Os cálculos constam do anexo de riscos fiscais da Lei de Diretrizes Orçamentárias para 2021, espécie de guia para a elaboração do orçamento.

De acordo com o documento, em um cenário que considera extremo, a STN projeta que a  dívida pública pode crescer 6,4 pontos percentuais e chegar a 90,9% do PIB. A previsão é que isto aconteça se o PIB cair 3% este ano e o déficit primário for de R$ 634 bilhões. 

O Fundo Monetário Internacional (FMI) projeta retração de 5,3% do PIB no Brasil em 2020, patamar semelhante aos 5% projetados pelo Banco Mundial.

No início de abril, o governo federal revisou a previsão do déficit para R$ 419,2 bilhões. No entanto, o valor pode ser maior de acordo com o tamanho do impacto fiscal de projetos que tramitam no Congresso, como a recomposição da perda de arrecadação dos estados. 

“O que a gente sabe é que o Brasil nunca teve uma dívida desse tamanho. Nós estamos caminhando em um terreno desconhecido”, afirma o diretor da Instituição Fiscal Independente do Senado (IFI), Josué Pellegrini.

Para ele, a principal questão é se o mercado financeiro vai conseguir absorver uma grande quantidade de títulos públicos, usados pelo governo para se financiar, sem cobrar juros elevados.

A PEC do Orçamento de Guerra, que precisa ser aprovada novamente pela Câmara, dá ao Banco Central a possibilidade de comprar títulos públicos no mercado.

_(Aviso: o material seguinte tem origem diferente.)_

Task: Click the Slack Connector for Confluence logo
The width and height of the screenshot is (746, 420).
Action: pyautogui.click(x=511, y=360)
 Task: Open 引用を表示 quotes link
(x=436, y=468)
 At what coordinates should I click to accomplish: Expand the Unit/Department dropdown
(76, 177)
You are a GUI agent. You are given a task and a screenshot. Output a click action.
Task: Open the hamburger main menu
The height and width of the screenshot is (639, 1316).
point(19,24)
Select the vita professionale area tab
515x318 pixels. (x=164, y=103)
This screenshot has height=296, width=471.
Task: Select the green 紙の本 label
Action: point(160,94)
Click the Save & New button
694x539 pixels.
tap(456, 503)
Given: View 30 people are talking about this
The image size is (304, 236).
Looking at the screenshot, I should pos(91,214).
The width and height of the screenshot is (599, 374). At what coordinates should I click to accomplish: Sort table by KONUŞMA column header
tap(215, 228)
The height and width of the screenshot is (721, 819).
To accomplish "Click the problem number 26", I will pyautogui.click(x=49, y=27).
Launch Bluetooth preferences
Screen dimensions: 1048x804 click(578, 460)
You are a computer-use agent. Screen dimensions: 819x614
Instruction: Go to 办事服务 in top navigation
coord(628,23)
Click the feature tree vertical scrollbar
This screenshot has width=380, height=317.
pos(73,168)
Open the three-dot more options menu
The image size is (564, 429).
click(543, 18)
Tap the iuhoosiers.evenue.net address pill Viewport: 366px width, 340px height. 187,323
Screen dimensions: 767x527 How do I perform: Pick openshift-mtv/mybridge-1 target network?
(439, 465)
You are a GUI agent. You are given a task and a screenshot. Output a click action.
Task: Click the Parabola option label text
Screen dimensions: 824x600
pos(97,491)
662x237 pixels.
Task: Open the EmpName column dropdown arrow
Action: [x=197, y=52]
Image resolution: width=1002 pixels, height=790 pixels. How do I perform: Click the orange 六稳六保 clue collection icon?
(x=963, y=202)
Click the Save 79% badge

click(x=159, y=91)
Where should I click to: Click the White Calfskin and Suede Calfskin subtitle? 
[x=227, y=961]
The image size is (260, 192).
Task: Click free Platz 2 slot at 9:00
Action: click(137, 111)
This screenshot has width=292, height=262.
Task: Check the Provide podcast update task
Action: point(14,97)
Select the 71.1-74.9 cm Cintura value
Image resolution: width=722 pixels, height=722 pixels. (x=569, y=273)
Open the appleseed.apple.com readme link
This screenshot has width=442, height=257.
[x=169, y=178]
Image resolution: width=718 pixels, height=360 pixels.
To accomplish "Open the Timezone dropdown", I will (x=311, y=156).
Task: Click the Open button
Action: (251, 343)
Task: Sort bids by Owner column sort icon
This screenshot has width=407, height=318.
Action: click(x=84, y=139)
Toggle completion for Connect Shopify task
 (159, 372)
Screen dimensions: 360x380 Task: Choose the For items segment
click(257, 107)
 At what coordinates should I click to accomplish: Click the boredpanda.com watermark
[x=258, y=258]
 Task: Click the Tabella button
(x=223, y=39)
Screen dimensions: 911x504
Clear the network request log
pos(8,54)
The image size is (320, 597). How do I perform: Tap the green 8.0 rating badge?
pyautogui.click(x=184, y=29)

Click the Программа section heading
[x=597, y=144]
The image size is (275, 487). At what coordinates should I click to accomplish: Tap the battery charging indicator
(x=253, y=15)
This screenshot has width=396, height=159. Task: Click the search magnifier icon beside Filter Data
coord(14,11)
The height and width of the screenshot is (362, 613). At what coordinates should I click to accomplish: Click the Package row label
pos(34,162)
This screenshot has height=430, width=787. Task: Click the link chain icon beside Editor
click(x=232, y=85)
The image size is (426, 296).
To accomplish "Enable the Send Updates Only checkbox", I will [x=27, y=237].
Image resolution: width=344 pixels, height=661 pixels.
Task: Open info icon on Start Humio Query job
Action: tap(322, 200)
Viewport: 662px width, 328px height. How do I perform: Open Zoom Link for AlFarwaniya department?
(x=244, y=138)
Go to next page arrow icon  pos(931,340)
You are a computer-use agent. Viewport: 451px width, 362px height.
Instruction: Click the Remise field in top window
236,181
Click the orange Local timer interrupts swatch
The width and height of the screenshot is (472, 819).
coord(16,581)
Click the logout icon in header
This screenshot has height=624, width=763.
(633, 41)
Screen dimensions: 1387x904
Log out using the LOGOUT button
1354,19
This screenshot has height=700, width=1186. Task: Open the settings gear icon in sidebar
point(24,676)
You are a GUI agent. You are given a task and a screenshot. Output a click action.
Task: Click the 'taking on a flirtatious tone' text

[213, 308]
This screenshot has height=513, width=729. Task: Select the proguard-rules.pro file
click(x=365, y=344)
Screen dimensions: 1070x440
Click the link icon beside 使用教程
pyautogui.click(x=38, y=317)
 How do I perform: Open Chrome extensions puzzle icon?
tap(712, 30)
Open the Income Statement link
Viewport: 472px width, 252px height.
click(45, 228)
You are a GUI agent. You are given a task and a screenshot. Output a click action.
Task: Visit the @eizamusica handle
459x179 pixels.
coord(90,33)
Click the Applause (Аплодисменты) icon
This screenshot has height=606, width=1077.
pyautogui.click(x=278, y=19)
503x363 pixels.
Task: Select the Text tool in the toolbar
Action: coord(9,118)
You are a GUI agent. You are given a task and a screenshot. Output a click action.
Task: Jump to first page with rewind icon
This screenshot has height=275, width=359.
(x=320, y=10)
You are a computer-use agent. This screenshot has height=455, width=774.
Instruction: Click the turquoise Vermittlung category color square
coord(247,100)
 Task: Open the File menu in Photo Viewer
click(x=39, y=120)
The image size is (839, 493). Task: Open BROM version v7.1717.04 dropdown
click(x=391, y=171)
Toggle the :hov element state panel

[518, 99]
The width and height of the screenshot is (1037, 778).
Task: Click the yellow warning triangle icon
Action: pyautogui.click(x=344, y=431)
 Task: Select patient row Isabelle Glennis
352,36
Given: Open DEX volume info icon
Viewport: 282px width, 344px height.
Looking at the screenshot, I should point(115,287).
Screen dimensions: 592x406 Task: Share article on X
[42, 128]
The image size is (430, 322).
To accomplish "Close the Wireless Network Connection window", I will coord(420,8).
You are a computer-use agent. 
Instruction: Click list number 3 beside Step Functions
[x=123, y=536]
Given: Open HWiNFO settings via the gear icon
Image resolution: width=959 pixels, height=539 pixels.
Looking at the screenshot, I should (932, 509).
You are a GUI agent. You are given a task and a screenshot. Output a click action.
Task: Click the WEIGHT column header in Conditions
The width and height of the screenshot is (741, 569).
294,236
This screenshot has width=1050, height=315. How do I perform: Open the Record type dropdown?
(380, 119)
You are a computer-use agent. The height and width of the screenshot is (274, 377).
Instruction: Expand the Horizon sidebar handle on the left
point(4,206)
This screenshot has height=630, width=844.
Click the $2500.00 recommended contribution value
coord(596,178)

Esta ferramenta seria importante, segundo Pellegrini, pois daria fôlego financeiro para que os agentes econômicos comprassem mais títulos públicos, reduzindo a pressão pelo aumento de juros.

“Se o mercado entender que existe clareza de cenário, que haverá um impacto grande sobre a dívida neste momento devido ao combate ao novo coronavírus neste, mas que depois serão tomadas providências para que a dívida se estabilize e comece a cair mais para frente, a capacidade de absorção (de títulos públicos) é uma”, explica o economista. “O problema vai ser se as coisas caminharem mais para o final do ano e para o ano que vem e o mercado perceber que não há uma preocupação grande em garantir a sustentabilidade da dívida”, completa Pellegrini.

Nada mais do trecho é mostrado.